* begin DATA IN THIS EXERCISE *

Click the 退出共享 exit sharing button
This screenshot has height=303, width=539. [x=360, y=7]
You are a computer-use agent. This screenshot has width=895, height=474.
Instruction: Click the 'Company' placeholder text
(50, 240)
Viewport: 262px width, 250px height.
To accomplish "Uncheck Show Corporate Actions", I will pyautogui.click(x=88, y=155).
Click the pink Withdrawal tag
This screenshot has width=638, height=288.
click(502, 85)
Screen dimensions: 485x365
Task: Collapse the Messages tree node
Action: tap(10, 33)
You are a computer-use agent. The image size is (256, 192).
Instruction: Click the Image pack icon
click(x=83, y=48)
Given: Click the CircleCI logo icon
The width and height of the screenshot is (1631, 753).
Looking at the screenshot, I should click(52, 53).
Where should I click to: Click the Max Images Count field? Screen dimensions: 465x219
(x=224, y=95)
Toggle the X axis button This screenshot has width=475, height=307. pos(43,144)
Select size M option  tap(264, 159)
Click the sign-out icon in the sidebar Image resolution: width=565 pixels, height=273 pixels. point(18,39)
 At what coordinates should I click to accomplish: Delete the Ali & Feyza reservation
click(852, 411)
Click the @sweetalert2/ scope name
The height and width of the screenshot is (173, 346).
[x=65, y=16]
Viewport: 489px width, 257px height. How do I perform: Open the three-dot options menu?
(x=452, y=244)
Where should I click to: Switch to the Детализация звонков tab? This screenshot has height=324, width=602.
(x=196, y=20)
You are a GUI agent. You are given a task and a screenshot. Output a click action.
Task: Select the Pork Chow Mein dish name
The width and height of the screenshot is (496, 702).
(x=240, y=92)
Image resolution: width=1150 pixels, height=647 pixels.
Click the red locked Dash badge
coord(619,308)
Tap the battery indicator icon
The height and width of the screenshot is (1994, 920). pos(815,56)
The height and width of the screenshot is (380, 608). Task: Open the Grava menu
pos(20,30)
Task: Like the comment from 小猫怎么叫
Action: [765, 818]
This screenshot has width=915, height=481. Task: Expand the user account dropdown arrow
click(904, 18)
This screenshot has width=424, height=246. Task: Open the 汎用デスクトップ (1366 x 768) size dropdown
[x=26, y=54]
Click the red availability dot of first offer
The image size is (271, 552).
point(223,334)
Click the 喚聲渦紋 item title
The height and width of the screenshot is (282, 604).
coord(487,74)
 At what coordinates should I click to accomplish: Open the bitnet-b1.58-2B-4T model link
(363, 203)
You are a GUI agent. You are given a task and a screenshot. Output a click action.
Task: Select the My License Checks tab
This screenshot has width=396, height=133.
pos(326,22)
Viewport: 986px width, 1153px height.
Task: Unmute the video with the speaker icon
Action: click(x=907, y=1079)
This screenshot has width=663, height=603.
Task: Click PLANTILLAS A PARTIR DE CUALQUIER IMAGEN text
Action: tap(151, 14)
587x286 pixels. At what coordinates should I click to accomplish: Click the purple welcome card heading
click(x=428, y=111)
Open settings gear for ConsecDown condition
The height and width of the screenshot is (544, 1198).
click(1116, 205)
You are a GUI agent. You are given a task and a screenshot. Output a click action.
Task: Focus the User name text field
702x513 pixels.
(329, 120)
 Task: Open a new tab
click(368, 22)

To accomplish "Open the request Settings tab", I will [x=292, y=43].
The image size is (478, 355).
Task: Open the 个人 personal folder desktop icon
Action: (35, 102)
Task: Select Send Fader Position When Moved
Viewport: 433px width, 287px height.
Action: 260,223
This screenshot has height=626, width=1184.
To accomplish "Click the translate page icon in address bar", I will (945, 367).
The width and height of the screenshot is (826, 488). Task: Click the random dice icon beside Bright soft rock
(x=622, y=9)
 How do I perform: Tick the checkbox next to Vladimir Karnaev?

* end DATA IN THIS EXERCISE *

◆ THE PROBLEM ◆
Copy out every one of the entries above word for word, from the first line to the last.

◆ SOLUTION TO THIS TASK ◆
Click the 退出共享 exit sharing button
This screenshot has height=303, width=539. [x=360, y=7]
You are a computer-use agent. This screenshot has width=895, height=474.
Instruction: Click the 'Company' placeholder text
(50, 240)
Viewport: 262px width, 250px height.
To accomplish "Uncheck Show Corporate Actions", I will pyautogui.click(x=88, y=155).
Click the pink Withdrawal tag
This screenshot has width=638, height=288.
click(502, 85)
Screen dimensions: 485x365
Task: Collapse the Messages tree node
Action: tap(10, 33)
You are a computer-use agent. The image size is (256, 192).
Instruction: Click the Image pack icon
click(x=83, y=48)
Given: Click the CircleCI logo icon
The width and height of the screenshot is (1631, 753).
Looking at the screenshot, I should click(52, 53).
Where should I click to: Click the Max Images Count field? Screen dimensions: 465x219
(x=224, y=95)
Toggle the X axis button This screenshot has width=475, height=307. pos(43,144)
Select size M option  tap(264, 159)
Click the sign-out icon in the sidebar Image resolution: width=565 pixels, height=273 pixels. point(18,39)
 At what coordinates should I click to accomplish: Delete the Ali & Feyza reservation
click(852, 411)
Click the @sweetalert2/ scope name
The height and width of the screenshot is (173, 346).
[x=65, y=16]
Viewport: 489px width, 257px height. How do I perform: Open the three-dot options menu?
(x=452, y=244)
Where should I click to: Switch to the Детализация звонков tab? This screenshot has height=324, width=602.
(x=196, y=20)
You are a GUI agent. You are given a task and a screenshot. Output a click action.
Task: Select the Pork Chow Mein dish name
The width and height of the screenshot is (496, 702).
(x=240, y=92)
Image resolution: width=1150 pixels, height=647 pixels.
Click the red locked Dash badge
coord(619,308)
Tap the battery indicator icon
The height and width of the screenshot is (1994, 920). pos(815,56)
The height and width of the screenshot is (380, 608). Task: Open the Grava menu
pos(20,30)
Task: Like the comment from 小猫怎么叫
Action: [765, 818]
This screenshot has width=915, height=481. Task: Expand the user account dropdown arrow
click(904, 18)
This screenshot has width=424, height=246. Task: Open the 汎用デスクトップ (1366 x 768) size dropdown
[x=26, y=54]
Click the red availability dot of first offer
The image size is (271, 552).
point(223,334)
Click the 喚聲渦紋 item title
The height and width of the screenshot is (282, 604).
coord(487,74)
 At what coordinates should I click to accomplish: Open the bitnet-b1.58-2B-4T model link
(363, 203)
You are a GUI agent. You are given a task and a screenshot. Output a click action.
Task: Select the My License Checks tab
This screenshot has width=396, height=133.
pos(326,22)
Viewport: 986px width, 1153px height.
Task: Unmute the video with the speaker icon
Action: click(x=907, y=1079)
This screenshot has width=663, height=603.
Task: Click PLANTILLAS A PARTIR DE CUALQUIER IMAGEN text
Action: tap(151, 14)
587x286 pixels. At what coordinates should I click to accomplish: Click the purple welcome card heading
click(x=428, y=111)
Open settings gear for ConsecDown condition
The height and width of the screenshot is (544, 1198).
click(1116, 205)
You are a GUI agent. You are given a task and a screenshot. Output a click action.
Task: Focus the User name text field
702x513 pixels.
(329, 120)
 Task: Open a new tab
click(368, 22)

To accomplish "Open the request Settings tab", I will [x=292, y=43].
The image size is (478, 355).
Task: Open the 个人 personal folder desktop icon
Action: (35, 102)
Task: Select Send Fader Position When Moved
Viewport: 433px width, 287px height.
Action: 260,223
This screenshot has height=626, width=1184.
To accomplish "Click the translate page icon in address bar", I will (945, 367).
The width and height of the screenshot is (826, 488). Task: Click the random dice icon beside Bright soft rock
(x=622, y=9)
 How do I perform: Tick the checkbox next to Vladimir Karnaev?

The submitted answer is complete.